━━━━━ EXERCISE MATERIALS ━━━━━

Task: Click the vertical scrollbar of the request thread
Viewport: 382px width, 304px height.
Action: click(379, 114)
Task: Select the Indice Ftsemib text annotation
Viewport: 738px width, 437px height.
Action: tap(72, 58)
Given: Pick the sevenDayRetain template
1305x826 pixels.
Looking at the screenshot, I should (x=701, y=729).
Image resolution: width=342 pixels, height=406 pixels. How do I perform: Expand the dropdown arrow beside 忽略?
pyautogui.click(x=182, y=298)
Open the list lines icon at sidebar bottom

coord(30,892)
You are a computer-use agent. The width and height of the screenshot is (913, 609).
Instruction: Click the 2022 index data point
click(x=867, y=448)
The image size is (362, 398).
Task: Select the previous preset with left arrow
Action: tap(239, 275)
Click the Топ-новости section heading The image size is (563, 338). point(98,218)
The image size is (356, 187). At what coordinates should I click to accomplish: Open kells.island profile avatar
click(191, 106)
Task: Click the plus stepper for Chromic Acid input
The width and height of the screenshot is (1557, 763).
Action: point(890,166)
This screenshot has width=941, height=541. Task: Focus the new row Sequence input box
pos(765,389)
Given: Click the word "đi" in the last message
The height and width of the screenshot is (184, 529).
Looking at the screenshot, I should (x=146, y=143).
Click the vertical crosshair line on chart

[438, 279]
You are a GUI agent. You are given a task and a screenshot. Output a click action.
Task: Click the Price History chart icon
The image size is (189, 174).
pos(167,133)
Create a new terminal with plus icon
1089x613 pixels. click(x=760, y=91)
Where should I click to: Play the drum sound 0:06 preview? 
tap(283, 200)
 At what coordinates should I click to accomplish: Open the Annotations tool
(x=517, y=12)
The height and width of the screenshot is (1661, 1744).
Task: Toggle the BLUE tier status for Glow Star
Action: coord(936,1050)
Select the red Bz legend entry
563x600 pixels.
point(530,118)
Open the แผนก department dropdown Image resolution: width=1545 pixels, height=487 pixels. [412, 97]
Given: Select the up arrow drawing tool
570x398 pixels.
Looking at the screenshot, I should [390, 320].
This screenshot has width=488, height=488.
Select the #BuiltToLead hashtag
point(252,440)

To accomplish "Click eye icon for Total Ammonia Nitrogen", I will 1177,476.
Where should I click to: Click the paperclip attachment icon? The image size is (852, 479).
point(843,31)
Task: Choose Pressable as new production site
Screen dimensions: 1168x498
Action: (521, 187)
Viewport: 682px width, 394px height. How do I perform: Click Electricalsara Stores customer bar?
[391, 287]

━━━━━

• _PROBLEM REQUIREMENTS_: Reproduce the data above in full, with no line missing.

• _PROBLEM SOLUTION_:
Task: Click the vertical scrollbar of the request thread
Viewport: 382px width, 304px height.
Action: click(379, 114)
Task: Select the Indice Ftsemib text annotation
Viewport: 738px width, 437px height.
Action: tap(72, 58)
Given: Pick the sevenDayRetain template
1305x826 pixels.
Looking at the screenshot, I should (x=701, y=729).
Image resolution: width=342 pixels, height=406 pixels. How do I perform: Expand the dropdown arrow beside 忽略?
pyautogui.click(x=182, y=298)
Open the list lines icon at sidebar bottom

coord(30,892)
You are a computer-use agent. The width and height of the screenshot is (913, 609).
Instruction: Click the 2022 index data point
click(x=867, y=448)
The image size is (362, 398).
Task: Select the previous preset with left arrow
Action: tap(239, 275)
Click the Топ-новости section heading The image size is (563, 338). point(98,218)
The image size is (356, 187). At what coordinates should I click to accomplish: Open kells.island profile avatar
click(191, 106)
Task: Click the plus stepper for Chromic Acid input
The width and height of the screenshot is (1557, 763).
Action: point(890,166)
This screenshot has width=941, height=541. Task: Focus the new row Sequence input box
pos(765,389)
Given: Click the word "đi" in the last message
The height and width of the screenshot is (184, 529).
Looking at the screenshot, I should (x=146, y=143).
Click the vertical crosshair line on chart

[438, 279]
You are a GUI agent. You are given a task and a screenshot. Output a click action.
Task: Click the Price History chart icon
The image size is (189, 174).
pos(167,133)
Create a new terminal with plus icon
1089x613 pixels. click(x=760, y=91)
Where should I click to: Play the drum sound 0:06 preview? 
tap(283, 200)
 At what coordinates should I click to accomplish: Open the Annotations tool
(x=517, y=12)
The height and width of the screenshot is (1661, 1744).
Task: Toggle the BLUE tier status for Glow Star
Action: coord(936,1050)
Select the red Bz legend entry
563x600 pixels.
point(530,118)
Open the แผนก department dropdown Image resolution: width=1545 pixels, height=487 pixels. [412, 97]
Given: Select the up arrow drawing tool
570x398 pixels.
Looking at the screenshot, I should [390, 320].
This screenshot has width=488, height=488.
Select the #BuiltToLead hashtag
point(252,440)

To accomplish "Click eye icon for Total Ammonia Nitrogen", I will 1177,476.
Where should I click to: Click the paperclip attachment icon? The image size is (852, 479).
point(843,31)
Task: Choose Pressable as new production site
Screen dimensions: 1168x498
Action: (521, 187)
Viewport: 682px width, 394px height. How do I perform: Click Electricalsara Stores customer bar?
[391, 287]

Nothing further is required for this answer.